TEXT TO READ —
• • • • • • •
# I lost my Abby today



## hibiscusmile (Jul 19, 2011)

My Abby was sick for the last couple days, I cked on her last night about 2:30 and she was just laying and breathing hard, I knelt down to pet her for awhile and then went to bed, when I got up this morning she was gone. I love her and I miss her so much today,. I cannot stop crying, I could not find anyone to help take her to the vet and finally broke down and called my son to come over, I hate asking for help, but the vet and the warden would not do it and did not know anyone who would. She weighed about 150 lbs, so it was no small task lifting her. I keep wanting to call her to go outside with me, or thinking I will step on her if I dont watch where I am walking. This is so hard to have something for all these years and lose it. I had a small nap this afternoon as I had such a sick headache, and when I woke up, something felt terribly wrong...... I lost my other dog about 12 years ago, and got Abby after that, I forgot how hard this was.


----------



## mantidfromhell (Jul 19, 2011)

im so sorry for your loss  shes in a better place now


----------



## sppc9876 (Jul 19, 2011)

I'm sorry to hear that. I'm sure Abby had a wonderful life and you can only hope she's left with those memories. I hope you feel better soon.


----------



## angelofdeathzz (Jul 19, 2011)

I'm so sorry Rebecca, I know how hard losing a member of the family like that can be, she was Beautiful !!! I still mis my Lab-Hombre that passed over 12 years ago. I love all my dogs, just wish they were with us a little longer than they are. Cry it out and don't fight it in the end you'll feel better, I promise. :flowers: :flowers: :flowers:


----------



## Termite48 (Jul 19, 2011)
• • • • • • •
OBJECTIVE —
Reproduce the forum thread above about the loss of Abby in full, word for word.
• • • • • • •
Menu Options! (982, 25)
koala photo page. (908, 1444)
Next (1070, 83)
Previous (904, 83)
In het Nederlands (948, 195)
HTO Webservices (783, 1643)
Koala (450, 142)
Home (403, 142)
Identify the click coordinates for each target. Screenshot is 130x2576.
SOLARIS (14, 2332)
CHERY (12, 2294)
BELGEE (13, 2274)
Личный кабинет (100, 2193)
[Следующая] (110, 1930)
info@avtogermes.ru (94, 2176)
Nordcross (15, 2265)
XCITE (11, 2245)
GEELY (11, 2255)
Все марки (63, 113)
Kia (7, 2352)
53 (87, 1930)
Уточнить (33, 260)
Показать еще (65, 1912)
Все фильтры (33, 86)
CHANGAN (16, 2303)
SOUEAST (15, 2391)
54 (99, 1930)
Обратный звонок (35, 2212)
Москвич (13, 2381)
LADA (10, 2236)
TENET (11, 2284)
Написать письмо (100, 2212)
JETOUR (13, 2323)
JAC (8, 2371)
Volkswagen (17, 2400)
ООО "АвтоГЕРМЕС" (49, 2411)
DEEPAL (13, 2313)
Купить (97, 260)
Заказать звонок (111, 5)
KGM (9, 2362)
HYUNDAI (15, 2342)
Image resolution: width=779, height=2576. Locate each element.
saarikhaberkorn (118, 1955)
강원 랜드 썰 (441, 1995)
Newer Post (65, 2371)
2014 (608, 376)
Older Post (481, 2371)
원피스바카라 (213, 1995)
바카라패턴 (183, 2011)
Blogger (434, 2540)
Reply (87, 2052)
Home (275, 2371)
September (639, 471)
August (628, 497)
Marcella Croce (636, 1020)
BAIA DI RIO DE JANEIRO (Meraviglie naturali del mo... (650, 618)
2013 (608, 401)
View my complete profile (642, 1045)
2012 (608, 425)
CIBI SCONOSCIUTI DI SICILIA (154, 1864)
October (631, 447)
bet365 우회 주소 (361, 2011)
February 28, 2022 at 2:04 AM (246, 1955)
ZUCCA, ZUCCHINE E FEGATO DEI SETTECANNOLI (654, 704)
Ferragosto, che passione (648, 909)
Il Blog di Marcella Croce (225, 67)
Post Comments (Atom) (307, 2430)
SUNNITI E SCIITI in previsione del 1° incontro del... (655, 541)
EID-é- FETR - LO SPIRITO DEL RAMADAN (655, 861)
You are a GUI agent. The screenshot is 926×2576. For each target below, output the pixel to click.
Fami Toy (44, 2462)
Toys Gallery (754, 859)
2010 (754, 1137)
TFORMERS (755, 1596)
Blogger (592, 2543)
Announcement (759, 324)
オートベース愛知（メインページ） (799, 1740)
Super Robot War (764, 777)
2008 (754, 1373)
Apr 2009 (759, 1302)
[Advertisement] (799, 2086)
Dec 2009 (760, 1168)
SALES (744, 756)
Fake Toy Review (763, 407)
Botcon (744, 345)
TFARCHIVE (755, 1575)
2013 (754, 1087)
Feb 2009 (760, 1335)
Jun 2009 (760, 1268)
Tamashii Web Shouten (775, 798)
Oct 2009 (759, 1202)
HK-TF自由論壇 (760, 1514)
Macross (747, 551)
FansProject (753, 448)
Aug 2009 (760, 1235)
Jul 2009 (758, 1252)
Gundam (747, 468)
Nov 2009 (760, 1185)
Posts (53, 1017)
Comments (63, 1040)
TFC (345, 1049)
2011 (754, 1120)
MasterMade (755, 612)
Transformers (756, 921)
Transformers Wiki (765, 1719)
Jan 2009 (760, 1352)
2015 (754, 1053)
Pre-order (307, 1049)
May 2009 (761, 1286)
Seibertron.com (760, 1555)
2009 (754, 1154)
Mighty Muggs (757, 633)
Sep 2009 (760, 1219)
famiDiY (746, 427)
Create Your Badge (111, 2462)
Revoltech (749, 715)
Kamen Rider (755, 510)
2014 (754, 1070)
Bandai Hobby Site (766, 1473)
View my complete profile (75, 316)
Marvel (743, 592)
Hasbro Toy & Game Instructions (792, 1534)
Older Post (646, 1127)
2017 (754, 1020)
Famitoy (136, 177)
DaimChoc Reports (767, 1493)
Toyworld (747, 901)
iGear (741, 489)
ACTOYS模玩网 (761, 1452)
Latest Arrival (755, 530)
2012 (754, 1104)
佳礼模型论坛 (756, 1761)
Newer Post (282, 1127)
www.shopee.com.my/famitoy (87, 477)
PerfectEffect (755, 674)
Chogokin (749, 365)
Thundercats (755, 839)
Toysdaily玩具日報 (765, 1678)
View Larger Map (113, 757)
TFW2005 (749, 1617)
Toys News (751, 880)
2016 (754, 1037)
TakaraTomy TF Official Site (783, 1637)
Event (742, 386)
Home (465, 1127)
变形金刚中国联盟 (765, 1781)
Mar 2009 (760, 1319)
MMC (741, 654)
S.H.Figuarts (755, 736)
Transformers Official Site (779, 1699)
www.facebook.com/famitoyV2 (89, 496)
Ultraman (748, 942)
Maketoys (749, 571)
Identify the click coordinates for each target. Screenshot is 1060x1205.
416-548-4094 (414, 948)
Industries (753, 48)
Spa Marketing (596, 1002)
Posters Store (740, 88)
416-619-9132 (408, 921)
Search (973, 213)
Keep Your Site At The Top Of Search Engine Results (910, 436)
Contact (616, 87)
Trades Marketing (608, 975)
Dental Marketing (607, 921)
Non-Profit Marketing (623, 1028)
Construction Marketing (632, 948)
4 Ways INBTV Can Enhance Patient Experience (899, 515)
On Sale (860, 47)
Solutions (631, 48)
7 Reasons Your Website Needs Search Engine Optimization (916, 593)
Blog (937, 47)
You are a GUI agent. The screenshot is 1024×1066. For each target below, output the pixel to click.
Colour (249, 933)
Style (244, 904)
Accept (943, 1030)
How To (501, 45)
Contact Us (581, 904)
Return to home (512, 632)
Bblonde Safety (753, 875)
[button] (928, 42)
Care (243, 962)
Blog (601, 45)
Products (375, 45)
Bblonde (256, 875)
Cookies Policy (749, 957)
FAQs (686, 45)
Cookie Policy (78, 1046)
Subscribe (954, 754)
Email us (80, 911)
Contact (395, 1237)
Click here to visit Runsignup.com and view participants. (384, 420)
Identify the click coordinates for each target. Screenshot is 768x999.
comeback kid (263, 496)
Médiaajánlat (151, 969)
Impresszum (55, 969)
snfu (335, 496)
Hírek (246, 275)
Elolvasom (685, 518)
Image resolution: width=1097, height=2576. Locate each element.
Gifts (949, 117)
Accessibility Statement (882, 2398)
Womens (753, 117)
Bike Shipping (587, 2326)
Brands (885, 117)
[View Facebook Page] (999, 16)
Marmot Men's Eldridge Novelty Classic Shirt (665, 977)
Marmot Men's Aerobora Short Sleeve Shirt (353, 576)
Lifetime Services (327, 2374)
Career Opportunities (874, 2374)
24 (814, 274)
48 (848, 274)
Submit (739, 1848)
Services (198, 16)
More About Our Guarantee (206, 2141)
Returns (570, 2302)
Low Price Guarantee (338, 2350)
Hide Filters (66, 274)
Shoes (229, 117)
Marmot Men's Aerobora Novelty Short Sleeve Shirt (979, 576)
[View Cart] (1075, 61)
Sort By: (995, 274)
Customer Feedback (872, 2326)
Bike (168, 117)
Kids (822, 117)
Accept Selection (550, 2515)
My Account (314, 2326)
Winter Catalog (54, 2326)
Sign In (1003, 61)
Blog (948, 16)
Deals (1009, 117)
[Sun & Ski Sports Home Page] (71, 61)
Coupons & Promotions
• • • • • • •
EXERCISE ANSWER —
# I lost my Abby today



## hibiscusmile (Jul 19, 2011)

My Abby was sick for the last couple days, I cked on her last night about 2:30 and she was just laying and breathing hard, I knelt down to pet her for awhile and then went to bed, when I got up this morning she was gone. I love her and I miss her so much today,. I cannot stop crying, I could not find anyone to help take her to the vet and finally broke down and called my son to come over, I hate asking for help, but the vet and the warden would not do it and did not know anyone who would. She weighed about 150 lbs, so it was no small task lifting her. I keep wanting to call her to go outside with me, or thinking I will step on her if I dont watch where I am walking. This is so hard to have something for all these years and lose it. I had a small nap this afternoon as I had such a sick headache, and when I woke up, something felt terribly wrong...... I lost my other dog about 12 years ago, and got Abby after that, I forgot how hard this was.


----------



## mantidfromhell (Jul 19, 2011)

im so sorry for your loss  shes in a better place now


----------



## sppc9876 (Jul 19, 2011)

I'm sorry to hear that. I'm sure Abby had a wonderful life and you can only hope she's left with those memories. I hope you feel better soon.


----------



## angelofdeathzz (Jul 19, 2011)

I'm so sorry Rebecca, I know how hard losing a member of the family like that can be, she was Beautiful !!! I still mis my Lab-Hombre that passed over 12 years ago. I love all my dogs, just wish they were with us a little longer than they are. Cry it out and don't fight it in the end you'll feel better, I promise. :flowers: :flowers: :flowers:


----------



## Termite48 (Jul 19, 2011)